● **Description of the task**
From the passage on canine diabetes below, list the condition marked by high cortisol, the disease that cortisol may help cause, and the two types of that disease that the passage names.

● **Text segment**
********************

In a condition called hyperadrenocorticism, dogs have unusually high levels of the hormone cortisol (hyperadrenocorticism), which is involved in metabolism, and this hormone may also block insulin receptors and therefore contribute to the development of diabetes mellitus. The symptoms of diabetes mellitus are the same for both insulin deficient and insulin resistant types but the treatment plans may differ. Since there may be a delay between the onset of diabetes and time of diagnosis, some dogs start with insulin resistant diabetes and then progress to insulin deficiency diabetes, presumably due to further damage to insulin producing beta cells (Catchpole et al 2005).

********************

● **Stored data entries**
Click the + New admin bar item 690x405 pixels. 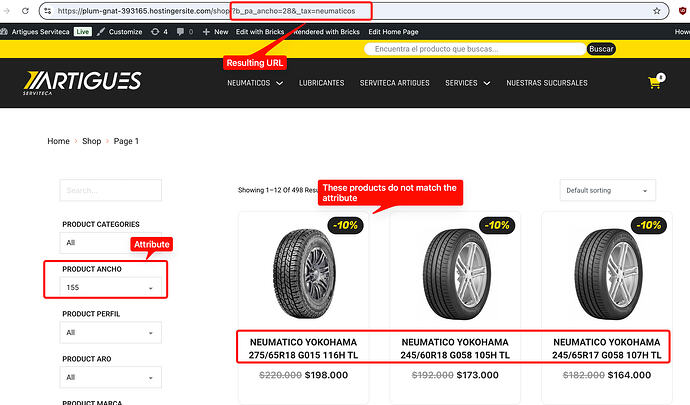(x=216, y=32)
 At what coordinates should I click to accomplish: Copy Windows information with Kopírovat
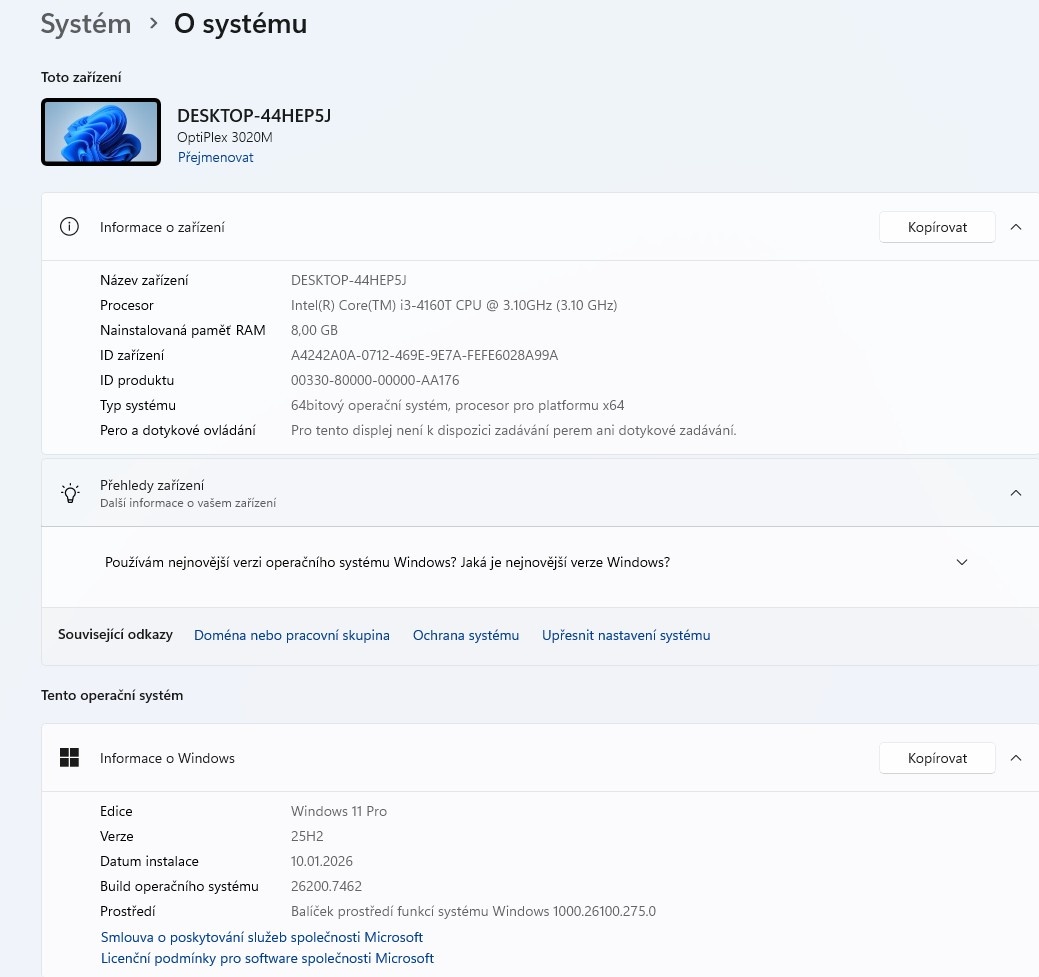pyautogui.click(x=937, y=758)
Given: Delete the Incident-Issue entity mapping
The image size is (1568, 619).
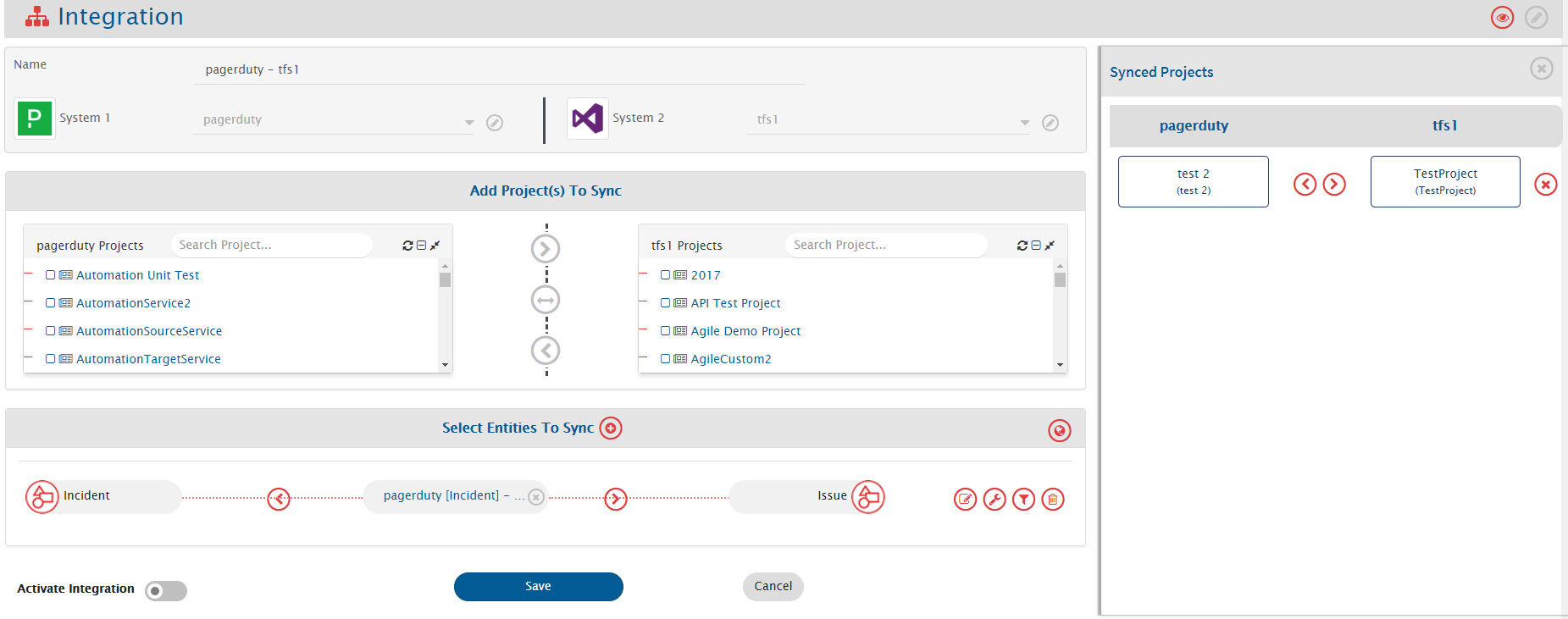Looking at the screenshot, I should pos(1053,500).
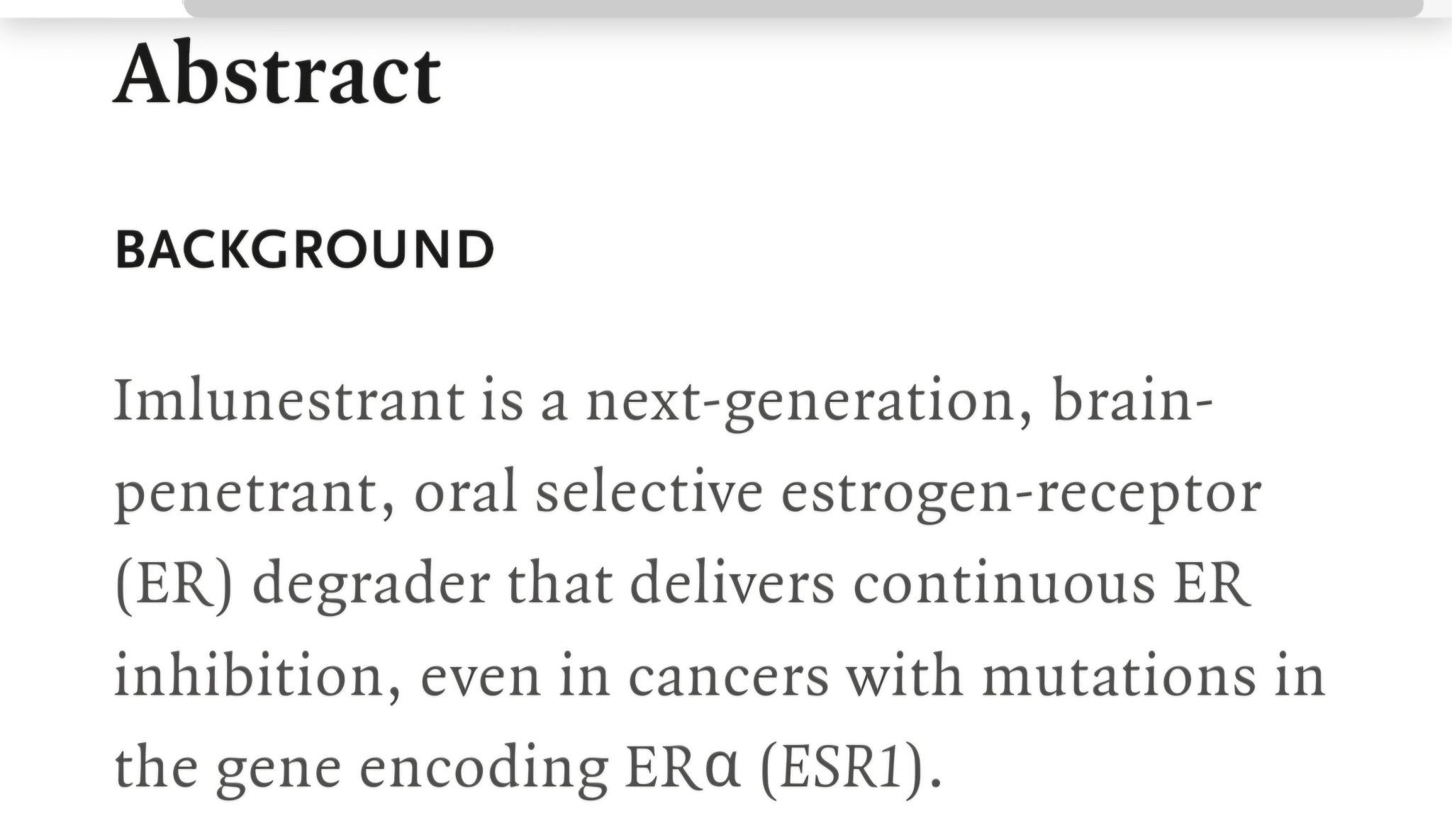Click the word brain- at line end
Image resolution: width=1452 pixels, height=840 pixels.
tap(1132, 401)
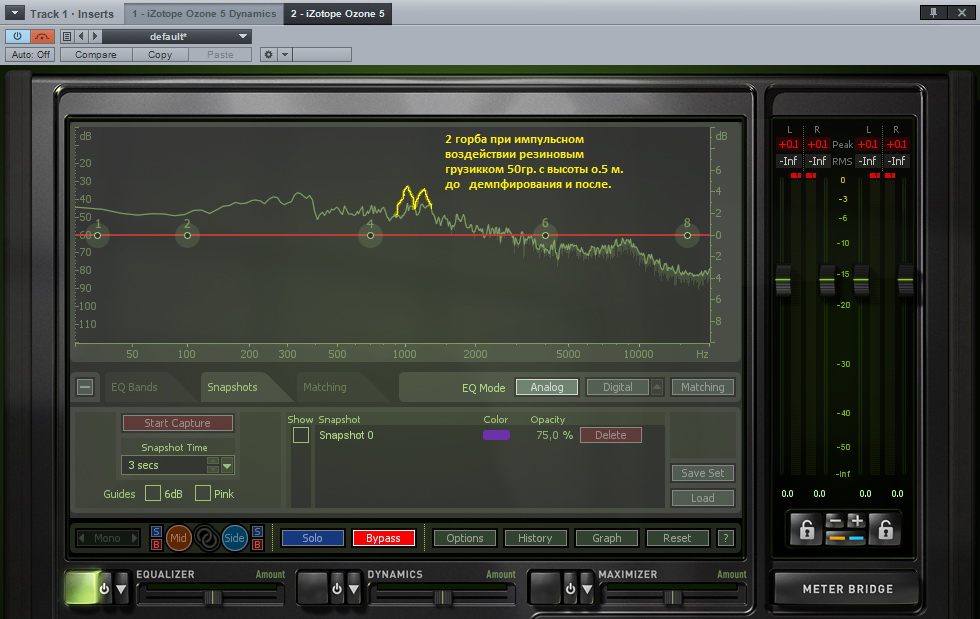Tick the Show checkbox for Snapshot 0

pos(300,435)
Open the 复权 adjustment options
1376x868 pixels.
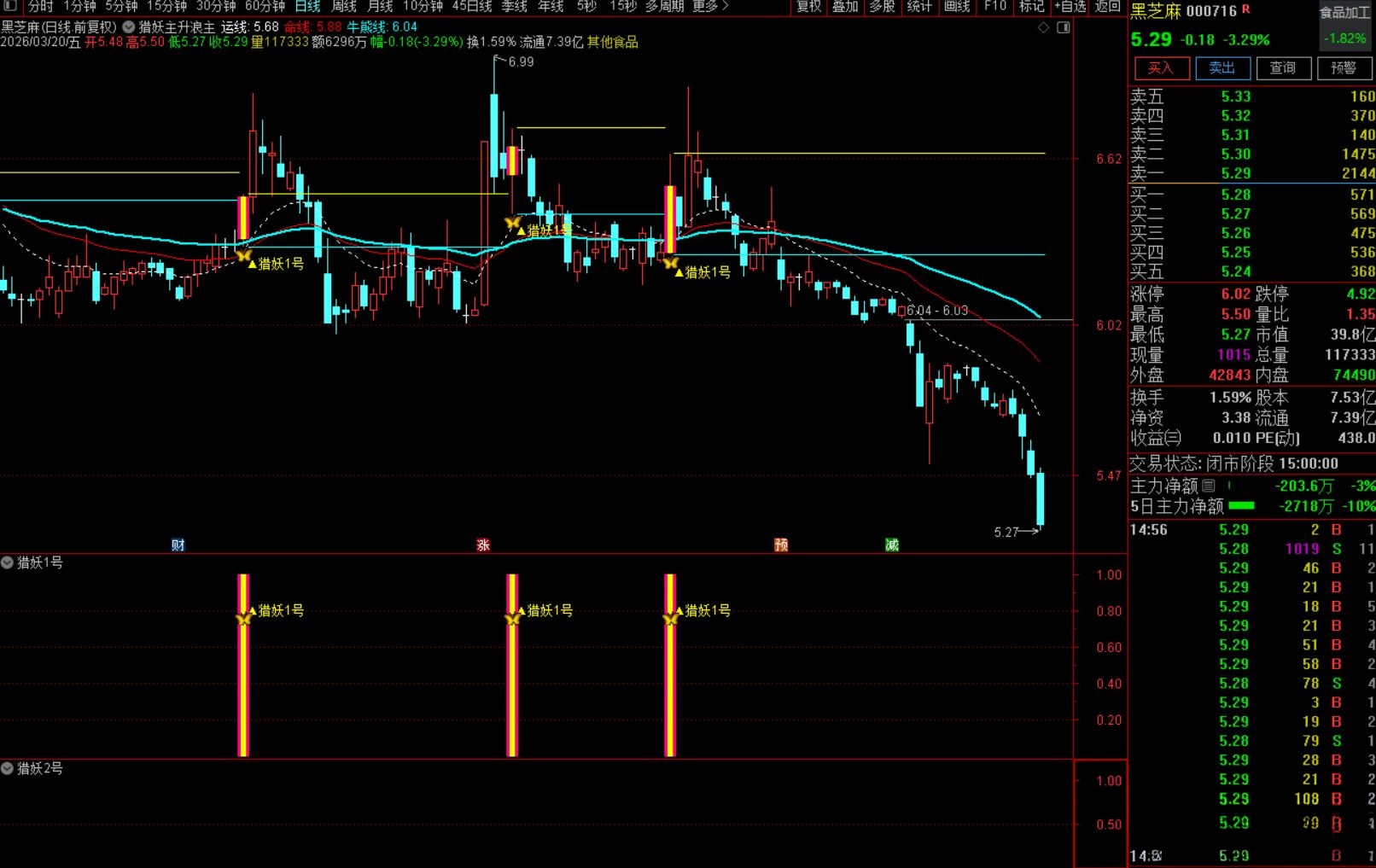[x=808, y=6]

********************

● **Completed task**
Hyperadrenocorticism; diabetes mellitus; insulin deficient diabetes; insulin resistant diabetes